# [Aim of the task]
Pull out each line of the records that contains the word "your".

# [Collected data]
● ● ● ● ●

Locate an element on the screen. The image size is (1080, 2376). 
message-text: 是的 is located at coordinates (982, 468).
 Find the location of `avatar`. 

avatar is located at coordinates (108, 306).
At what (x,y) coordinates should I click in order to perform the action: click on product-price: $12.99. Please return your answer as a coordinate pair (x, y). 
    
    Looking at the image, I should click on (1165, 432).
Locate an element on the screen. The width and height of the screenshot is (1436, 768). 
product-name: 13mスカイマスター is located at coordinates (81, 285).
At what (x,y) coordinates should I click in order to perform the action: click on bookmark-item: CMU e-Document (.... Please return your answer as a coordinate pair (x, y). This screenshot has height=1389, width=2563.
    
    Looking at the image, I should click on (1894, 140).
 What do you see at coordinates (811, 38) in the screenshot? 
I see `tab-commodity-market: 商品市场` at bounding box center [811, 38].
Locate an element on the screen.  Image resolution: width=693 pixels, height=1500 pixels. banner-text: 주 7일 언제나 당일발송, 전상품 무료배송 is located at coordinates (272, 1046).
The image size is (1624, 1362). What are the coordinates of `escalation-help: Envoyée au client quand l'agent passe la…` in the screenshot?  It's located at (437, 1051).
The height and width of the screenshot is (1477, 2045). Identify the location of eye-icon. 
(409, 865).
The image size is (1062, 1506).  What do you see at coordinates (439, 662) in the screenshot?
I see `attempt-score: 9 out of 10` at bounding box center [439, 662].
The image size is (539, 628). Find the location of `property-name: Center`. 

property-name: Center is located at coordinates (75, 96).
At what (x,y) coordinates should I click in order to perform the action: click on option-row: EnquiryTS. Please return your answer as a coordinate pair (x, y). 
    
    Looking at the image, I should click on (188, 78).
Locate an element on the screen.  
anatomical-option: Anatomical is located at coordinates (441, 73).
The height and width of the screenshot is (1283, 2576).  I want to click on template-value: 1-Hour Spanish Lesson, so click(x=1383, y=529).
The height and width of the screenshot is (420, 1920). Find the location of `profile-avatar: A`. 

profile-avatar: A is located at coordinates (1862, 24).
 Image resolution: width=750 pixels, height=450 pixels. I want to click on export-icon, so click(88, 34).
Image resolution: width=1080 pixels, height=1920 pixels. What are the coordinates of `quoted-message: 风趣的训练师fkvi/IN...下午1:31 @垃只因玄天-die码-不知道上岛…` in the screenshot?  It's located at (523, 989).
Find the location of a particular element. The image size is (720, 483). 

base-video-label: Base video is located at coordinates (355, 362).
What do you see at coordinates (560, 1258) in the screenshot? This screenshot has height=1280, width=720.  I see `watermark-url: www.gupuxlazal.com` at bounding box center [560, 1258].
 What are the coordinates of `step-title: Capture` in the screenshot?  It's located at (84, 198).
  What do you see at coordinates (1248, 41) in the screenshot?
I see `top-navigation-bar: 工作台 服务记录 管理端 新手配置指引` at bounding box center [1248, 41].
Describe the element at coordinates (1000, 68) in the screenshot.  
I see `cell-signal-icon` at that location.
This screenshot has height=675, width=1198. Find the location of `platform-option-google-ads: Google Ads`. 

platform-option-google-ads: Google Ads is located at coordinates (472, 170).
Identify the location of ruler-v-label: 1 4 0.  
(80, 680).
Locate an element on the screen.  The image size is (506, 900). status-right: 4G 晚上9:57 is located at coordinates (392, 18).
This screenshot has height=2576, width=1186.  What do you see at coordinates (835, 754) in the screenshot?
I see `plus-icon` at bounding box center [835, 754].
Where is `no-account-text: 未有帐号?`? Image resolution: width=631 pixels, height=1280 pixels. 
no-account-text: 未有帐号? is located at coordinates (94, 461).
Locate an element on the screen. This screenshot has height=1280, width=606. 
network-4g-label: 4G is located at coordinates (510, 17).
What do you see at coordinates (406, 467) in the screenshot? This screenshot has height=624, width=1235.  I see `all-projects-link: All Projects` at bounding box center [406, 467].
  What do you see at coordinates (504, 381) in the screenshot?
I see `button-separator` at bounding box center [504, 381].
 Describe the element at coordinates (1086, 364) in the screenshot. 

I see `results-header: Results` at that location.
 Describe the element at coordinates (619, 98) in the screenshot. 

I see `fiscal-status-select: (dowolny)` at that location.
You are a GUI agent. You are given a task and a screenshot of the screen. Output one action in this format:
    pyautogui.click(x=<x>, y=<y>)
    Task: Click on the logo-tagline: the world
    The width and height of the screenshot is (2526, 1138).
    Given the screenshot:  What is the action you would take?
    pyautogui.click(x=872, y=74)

● ● ● ● ●

# [Result below]
At what (x,y) coordinates should I click in order to perform the action: click on product-price: $12.99. Please return your answer as a coordinate pair (x, y). 
At what (x,y) coordinates should I click in order to perform the action: click on bookmark-item: CMU e-Document (.... Please return your answer as a coordinate pair (x, y). This screenshot has height=1389, width=2563.
At what (x,y) coordinates should I click in order to perform the action: click on option-row: EnquiryTS. Please return your answer as a coordinate pair (x, y). 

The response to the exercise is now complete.